Мне не суждено было стать таким человеком! Мне приходилось бороться с собой на каждом шагу, и мое разрушенное тело было моим самым большим трофеем. В тот момент я понял, что неважно, буду ли я когда-нибудь снова бегать, не смогу ли я больше работать, буду ли я жить или умру, и вместе с этим принятием пришло глубокое признание.

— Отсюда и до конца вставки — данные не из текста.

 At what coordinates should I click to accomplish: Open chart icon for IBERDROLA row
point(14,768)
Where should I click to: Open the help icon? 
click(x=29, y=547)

Мои глаза наполнились слезами. Не потому, что я боялся, а потому, что в самый низкий момент я обрел ясность. Парень, которого я всегда так сурово осуждал, лгал и обманывал не для того, чтобы задеть чьи-то чувства. Он делал это для того, чтобы его приняли. Он нарушал правила, потому что у него не было инструментов для участия в соревнованиях и ему было стыдно за свою тупость. Он делал это, потому что ему нужны были друзья. Я боялся сказать учителям, что не умею читать. Меня пугало клеймо, связанное со специальным образованием, и вместо того, чтобы еще хоть на секунду опустить руки, вместо того, чтобы наказывать себя, я впервые понял его.
Это было одинокое путешествие оттуда сюда. Я так много пропустил. Мне было не до веселья. Счастье не было моим любимым коктейлем. Мой мозг заставлял меня постоянно работать. Я жила в страхе и сомнениях, боялась быть никем и ничего не вносить. Я постоянно осуждала себя и осуждала всех вокруг.